The new Coronavirus Aid, Relief, and Economic Security (CARES) Act provides some much-needed relief for businesses hindered by a cap on business interest deductions. Icing on the cake: The tax changes are retroactive to 2019.
Here’s a quick recap: Prior to the Tax Cuts and Jobs Act (TCJA), a business entity could generally deduct its business interest expenses without restriction. However, the TCJA limited the annual net interest deduction to 30% of its adjusted taxable income (ATI), beginning in 2018. Net interest is the amount of interest paid or accrued by the business during the year less the amount of interest income included in taxable income for the year.
For these purposes, ATI is defined as your business income without regard to the following:
- Income, deduction, gain or loss not properly allocable to a business
- Business interest income and expense;
- Net operating losses (NOLs);
- The qualified business income (QBI) deduction for pass-through entities; and
- For tax years beginning before 2022, any deduction allowable for depreciation, amortization or depletion. Real estate operations can opt out of this rule.
Any excess may be carried over and offset taxable income in a future year within the allowable limit.
The TCSA did, however, provide an exemption for a qualified small business. The business interest limit doesn’t apply to a business with average gross receipts of $25 or million or less (indexed to $26 million for 2019) for the three previous tax years.
New law changes: The CARES Act raises the limit on business interest deductions from 30% of ATI to 50% of ATI for the 2019 and 2020 tax years. Therefore, a business may amend its 2019 return. In addition, a business can elect to calculate the 50% limit for 2020 based on its ATI in 2019. This could provide a bigger deduction for businesses that expect to have reduced taxable income in 2020 due to the COVID-19 outbreak.

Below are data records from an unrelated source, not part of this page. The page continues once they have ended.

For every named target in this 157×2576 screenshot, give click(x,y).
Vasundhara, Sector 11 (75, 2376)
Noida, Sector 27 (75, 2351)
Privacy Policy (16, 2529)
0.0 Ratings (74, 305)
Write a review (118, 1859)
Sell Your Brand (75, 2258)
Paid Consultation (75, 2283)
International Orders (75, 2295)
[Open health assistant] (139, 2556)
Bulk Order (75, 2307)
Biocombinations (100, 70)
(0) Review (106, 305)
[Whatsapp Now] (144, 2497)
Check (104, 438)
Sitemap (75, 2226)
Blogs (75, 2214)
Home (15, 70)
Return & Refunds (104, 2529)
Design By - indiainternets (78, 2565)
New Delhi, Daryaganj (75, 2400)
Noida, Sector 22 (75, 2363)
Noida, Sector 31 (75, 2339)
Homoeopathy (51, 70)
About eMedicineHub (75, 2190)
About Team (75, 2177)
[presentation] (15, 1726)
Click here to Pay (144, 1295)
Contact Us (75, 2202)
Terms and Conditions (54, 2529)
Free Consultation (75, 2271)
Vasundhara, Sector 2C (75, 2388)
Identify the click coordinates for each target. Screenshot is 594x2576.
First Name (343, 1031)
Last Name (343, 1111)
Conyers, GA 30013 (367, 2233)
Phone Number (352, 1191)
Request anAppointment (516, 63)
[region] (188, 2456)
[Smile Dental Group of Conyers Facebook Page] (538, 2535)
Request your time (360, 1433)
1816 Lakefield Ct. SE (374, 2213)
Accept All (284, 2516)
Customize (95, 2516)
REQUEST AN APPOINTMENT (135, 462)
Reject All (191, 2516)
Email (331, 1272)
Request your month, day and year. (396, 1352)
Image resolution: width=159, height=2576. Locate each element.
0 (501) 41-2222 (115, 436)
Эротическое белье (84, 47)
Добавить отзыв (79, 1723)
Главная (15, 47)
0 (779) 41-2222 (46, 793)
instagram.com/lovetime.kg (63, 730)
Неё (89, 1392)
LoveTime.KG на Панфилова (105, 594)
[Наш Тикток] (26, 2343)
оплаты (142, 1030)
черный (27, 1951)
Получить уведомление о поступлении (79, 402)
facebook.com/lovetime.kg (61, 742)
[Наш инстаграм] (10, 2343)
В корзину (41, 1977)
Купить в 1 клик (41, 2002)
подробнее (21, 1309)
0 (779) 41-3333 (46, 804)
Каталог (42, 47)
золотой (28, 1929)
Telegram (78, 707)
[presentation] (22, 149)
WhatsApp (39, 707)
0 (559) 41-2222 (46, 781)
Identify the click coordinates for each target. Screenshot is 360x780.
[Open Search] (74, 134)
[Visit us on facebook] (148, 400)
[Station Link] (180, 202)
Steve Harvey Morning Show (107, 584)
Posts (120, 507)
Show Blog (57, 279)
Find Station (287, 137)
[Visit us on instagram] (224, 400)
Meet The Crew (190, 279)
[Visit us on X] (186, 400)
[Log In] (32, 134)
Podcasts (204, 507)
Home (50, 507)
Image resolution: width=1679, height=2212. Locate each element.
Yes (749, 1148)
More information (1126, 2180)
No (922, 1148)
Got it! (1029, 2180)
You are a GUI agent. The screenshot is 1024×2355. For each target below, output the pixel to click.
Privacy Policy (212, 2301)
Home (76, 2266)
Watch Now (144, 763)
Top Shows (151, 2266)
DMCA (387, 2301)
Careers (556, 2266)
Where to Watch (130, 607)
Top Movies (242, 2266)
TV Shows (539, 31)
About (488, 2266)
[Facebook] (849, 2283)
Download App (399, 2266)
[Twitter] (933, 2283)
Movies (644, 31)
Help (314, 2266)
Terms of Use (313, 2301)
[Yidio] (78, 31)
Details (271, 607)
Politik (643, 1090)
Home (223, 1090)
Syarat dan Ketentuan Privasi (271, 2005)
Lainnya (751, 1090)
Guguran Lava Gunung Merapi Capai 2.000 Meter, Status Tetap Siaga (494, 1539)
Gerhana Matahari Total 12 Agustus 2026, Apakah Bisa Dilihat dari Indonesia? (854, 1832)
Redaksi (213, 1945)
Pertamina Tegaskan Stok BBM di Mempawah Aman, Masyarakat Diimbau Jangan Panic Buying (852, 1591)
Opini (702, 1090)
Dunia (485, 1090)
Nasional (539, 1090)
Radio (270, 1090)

The election may be especially beneficial to a business with a short 2019 tax year. By “grossing up” the deemed ATI based on the entire year, it may be entitled to a more favorable deduction.
Note: Due to quirk in the CARES Act, the 50%-of-ATI limit applies to partnerships in 2020, but not in 2019. In other words, the partnership is stuck with the 30% limit for the 2019 tax year. Any business interest expense that is disallowed is passed to the partners and is suspended at the partner level under the TCJA rules.
However, 50% of the suspended business interest is fully deductible at the partner level on a 2020 return. This special tax treatment is automatic unless a partner elects on a 2020 tax return for it not to apply. The remainder from 2019 is suspended until the partnership generates enough taxable income or excess interest income is passed to a partner. This can be advantageous if the partnership elects to use its 2019 ATI to compute its 2020 business interest limit.
Finally, businesses engaged in real estate activities may have elected to avoid the 30%-of-ATI limit by forgoing favorable depreciation write-offs on their 2018 return. This election was irrevocable and the CARES Act doesn’t provide any other remedy. Accordingly, real estate taxpayers that made the election for 2018 are still bound by it and may continue to deduct 100% of their business interest expenses in the wake of the CARES Act.
Recommendation: Promptly notify clients affected by these changes. This is especially important for partners in partnerships who should consider their options. They will likely require your expert guidance going forward.